É preciso intenção para ensinar?

As definições para ensino geralmente estão relacionadas à intencionalidade, ou seja, quem ensina está consciente e tem intenção de ensinar algo. Essa associação faz com que o ensino seja entendido como algo apenas humano, porque a intencionalidade não foi identificada nos demais animais.

Mas, nem mesmo os humanos trazem a bagagem requerida em todos os processos de ensino. “Tanto nós quanto os outros animais, não necessariamente estamos fazendo um planejamento simbólico para que o outro consiga aprender. Com os macacos, é uma coisa mais dinâmica, interativa. Então, a gente faz essa reflexão de que conosco também é dinâmica, interativa e, em grande parte, inconsciente. Pode não haver [intencionalidade] e pode haver”, explica Briseida Resende, coordenadora do Ledis e orientadora do trabalho.

Entre chimpanzés adultos e filhotes, já foi observado por pesquisadoras que existe uma mudança no comportamento para facilitar o aprendizado do mais jovem. Para abrir um coco, por exemplo, as mães costumam diminuir a velocidade da batida, ou ajustar a pedra para uma posição que atenda melhor ao objetivo enquanto o filhotes estão observando.

Resende, no entanto, lembra que na literatura, um caso relacionado ao ensino e amplamente discutido é o dos suricatos. Eles são insetívoros, mas também se alimentam de animais perigosos, como escorpiões e aranhas. E, conforme os filhotes vão crescendo, os adultos variam a forma como entregam a presa a eles, deixando o inseto cada vez mais vivo ou em pedaços maiores. Quando sozinhos, os suricatos adultos apenas ingerem o inseto. Ou seja, há uma mudança no comportamento.

Centralidade no cérebro

Outro aspecto levantado pelas pesquisadoras quando abordamos o ensino e a aprendizagem é a centralização da cognição no cérebro. Nesse caso, elas falam sobre a adoção de uma perspectiva que englobe o cérebro, o corpo e o ambiente, para dar destaque ao contexto em que o ensino ocorre.

A cognição corporeada é uma teoria que aborda a descentralização da cognição, abrangendo a importância da sensorialidade, percepção e ação do indivíduo para a construção do aprendizado.

A importância do contexto também trata sobre a agência – conceito filosófico que fala sobre a capacidade dos indivíduos de agir sobre o ambiente. Usando a teoria de construção de nichos, que diz que os indivíduos são agentes de transformação do ambiente, as pesquisadoras puderam enfatizar a importância da tríade professor-aluno-ambiente, aplicando um paralelo entre a pedagogia libertadora, desenvolvida por Paulo Freire, e a importância das interações sociais no entendimento do contexto social, assunto estudado por Robert Hinde.

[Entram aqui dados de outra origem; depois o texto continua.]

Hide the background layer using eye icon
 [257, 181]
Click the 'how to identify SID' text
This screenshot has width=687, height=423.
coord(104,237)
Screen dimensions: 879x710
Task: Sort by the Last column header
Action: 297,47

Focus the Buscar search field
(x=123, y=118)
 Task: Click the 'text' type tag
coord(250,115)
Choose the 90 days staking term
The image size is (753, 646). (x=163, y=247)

“[Hinde] ressalta como o comportamento de um indivíduo em uma interação só faz sentido se a gente olhar o de um outro [indivíduo]. E a gente faz um paralelo com Paulo Freire, que fala sobre como, no processo do ensino, o docente e o aluno se misturam. Não se explica um sem o outro”, diz a pesquisadora.

Experimentos realizados em animais não humanos, muitas vezes, são feitos em ambientes e situações artificiais e que não fazem parte do contexto dos animais. Por isso, uma das questões do ensaio é se experimentos restritivos são a melhor opção para o avanço dos estudos na área. “A gente quer entender o animal na sua essência de animal. Não queremos transformar o macaco em gente, mas discutir com parcimônia esses processos de aprendizagem”, diz Resende.